Thursday, May 08, 2008
Chinese Artist 徐冰 Xu Bing deals with language in a very unique way. In his ongoing work "Book from the Ground 地书" he has gathered symbols used in contemporary life, such as ones from airports (the epitome of the "global village"), and has programmed a non-phonetic language system. He hopes this new system will be accessible to all people familiar with contemporary life; since the images resemble actions in daily life and require no previous education. This system is similar to Chinese characters in the sense that it is one of recognition... this can be contrasted to English's arbitrary phonetic character system. We are certainly in an "age of reading images", advertisements use less and less words, etc.
I wonder about the practicality of this new language. Will it be possible to read at the speed we read, for example, English or Chinese? It seems we would still need to be educated to really use this language. It requires no education to understand but still requires education to use quickly. Another issue is, without a phonetic component how do we converse face to face? In what situations would we use this language?
Xu Bing's idea is very beautiful. Is it too idealistic? Is a universal language possible? And if so, what about diversity? Is it better to give up diversity for universality? In any case, as he says it is significant that he is even doing this project. It shows we have such desire for a universal language.
Other things to think about
- the origin of language
- the visual/phonetic/temporal qualities of language
- the role of the internet
Please see xubing.com for more amazing work.
Magic Carpet 魔毯
For the first Singapore Biennale, Xu Bing created a prayer carpet for the Kwan-Im Temple, the largest Buddhist Temple in Singapore.

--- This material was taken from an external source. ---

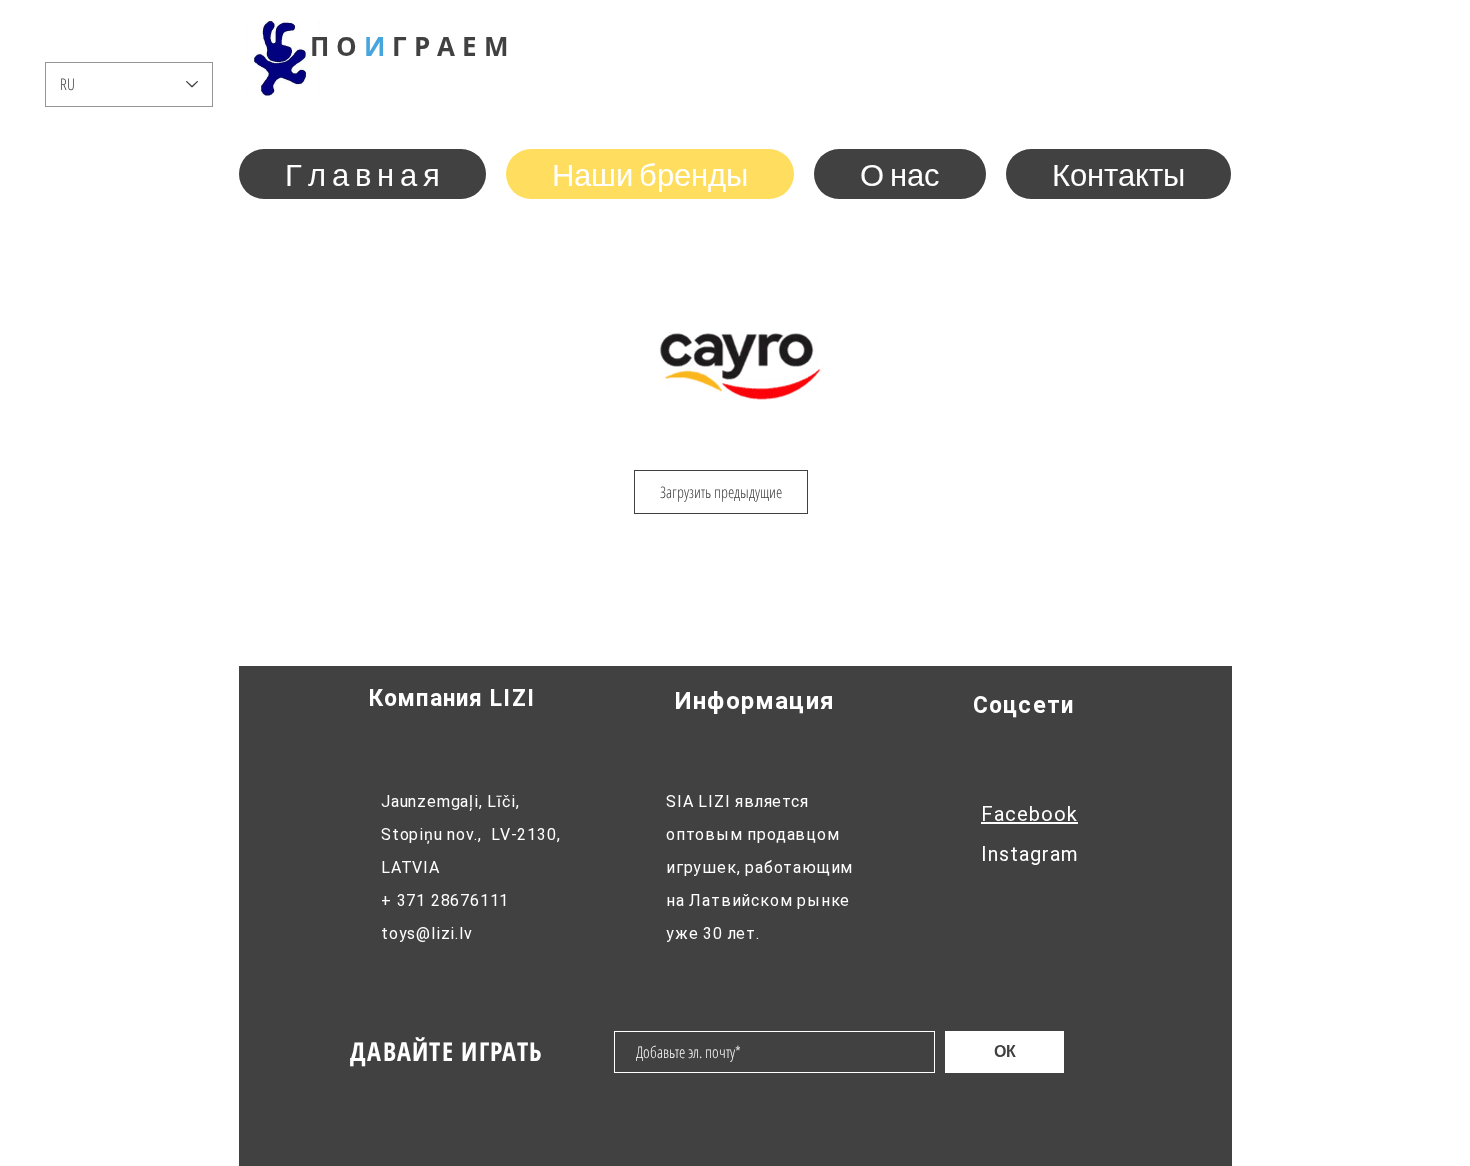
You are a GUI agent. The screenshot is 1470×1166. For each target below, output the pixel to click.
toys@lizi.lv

The design of the carpet is similar in concept to Hui Su's Former Qin Dynasty creation the Xuan Ji Tu. In 1620 Hui Su created a grid of 841 characters that can be read in any number of directions and combinations. From this single grid, one can discern nearly 4,000 separate poems. In this fashion, Xu Bing selected passages from four significant faith-based texts (one Buddhist, one Gnostic, one Jewish, and one passage from Marx, all in English translation), which he then transcribed as Square Word Calligraphy, and then synthesized into one text.